Las pescadoras iban en tanto apareciendo por los tortuosos caminos que conducían a la playa, y, posando sus cestos de mimbre en la arena, se sentaban sobre ellos y charlaban juntas, y murmuraban; feo vicio en el que, a pesar de que siempre se achaca a las mujeres, se me antoja creer, y lo que es más, decirlo, incurren los hombres con demasiada frecuencia.
Por una senda oculta y extraviada apareció una joven que fue recibida por todos con muestras de particular predilección.
En sus brazos traía un niño al que muy pocas primaveras habían sonreído, y que, a juzgar por el cariño con que le cuidaba, no cabía duda alguna que era su hijo, a pesar de que ella contaba apenas dieciocho años.

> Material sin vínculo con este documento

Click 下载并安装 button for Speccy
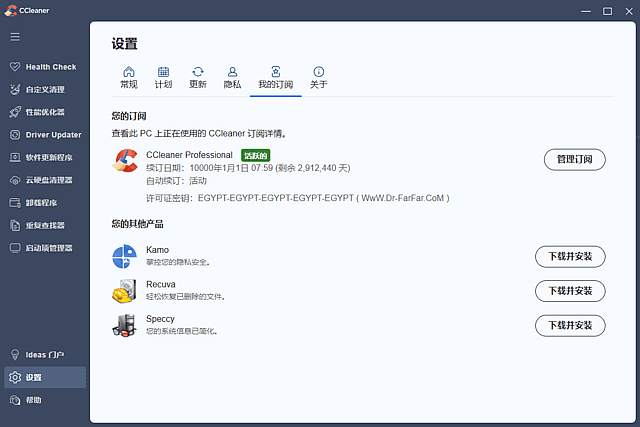640x427 pixels. click(x=570, y=325)
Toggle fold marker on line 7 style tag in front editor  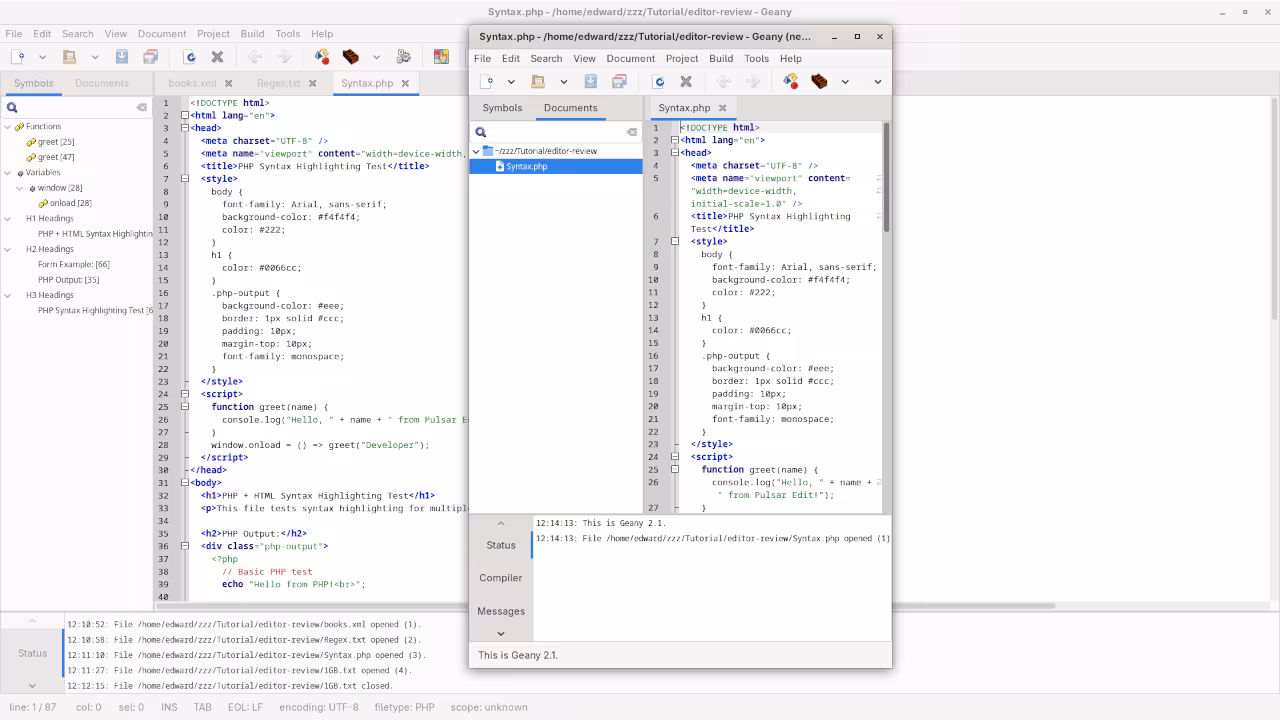[x=675, y=241]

Tenía el rostro oscurecido por ese color tostado que presta el mar, y sus ojos de un brillo casi luminoso daban a su fisonomía delicada, y un tanto marchita, cierto reflejo extraño e incomprensible que llamaba la atención de todo aquel que la veía, aun cuando fuese por primera vez.
Traía los brazos y los pies desnudos, y éstos, así como todo su cuerpo, tenían una forma casi aristocrática que era fácil distinguir a pesar de su desaliño.

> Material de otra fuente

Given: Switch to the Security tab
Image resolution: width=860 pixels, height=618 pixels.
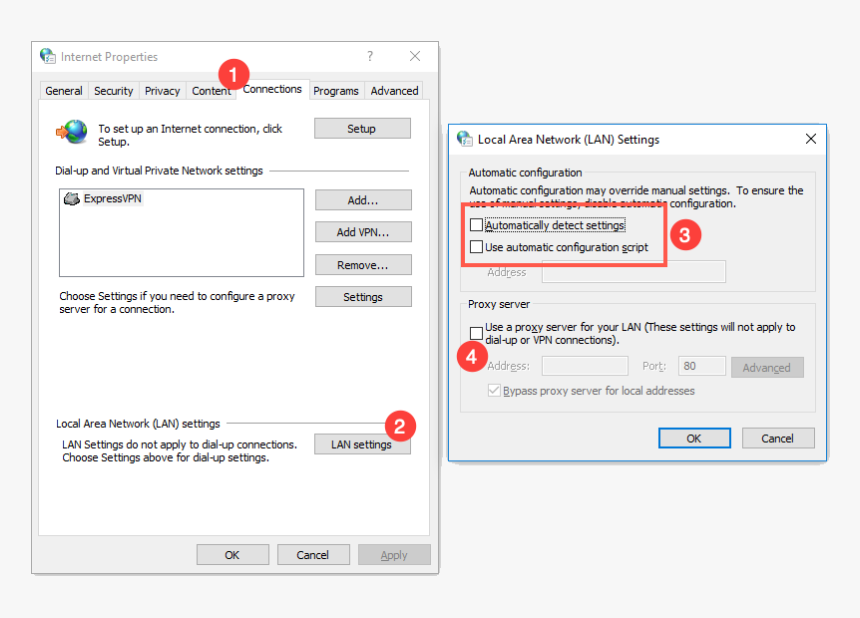Looking at the screenshot, I should 113,90.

No obstante, el color pálido que teñía sus facciones se adivinaba, gracias al aspecto de su construcción, que debía ser robusta y de pasiones exaltadas.
La languidez de su mirada y las largas pestañas que hacían sombra sobre sus mejillas no bastaban a ocultar el rayo brillante que despedía su pupila oscura y fosforescente.
Al llegar cerca de las demás pescadoras, tomó asiento entre ellas y les dirigió la palabra con un aire modesto y gracioso, al mismo tiempo que prestaba a su fisonomía un tinte especial, conjunto de tristeza y de alegría, de melancólicos y de risueños pensamientos.
Diríase que dos rayos de luz, sombrío el uno y brillante el otro, iluminaban alternativamente su semblante prestándole un aire extraño y sobrenatural.
La pobre niña había adquirido desde sus primeros años cierta apartada reserva para con los que la rodeaban, que rayaba ya en severidad y algunas veces en fiereza; triste efecto de una vida solitaria y errante como los vientos de aquellas comarcas.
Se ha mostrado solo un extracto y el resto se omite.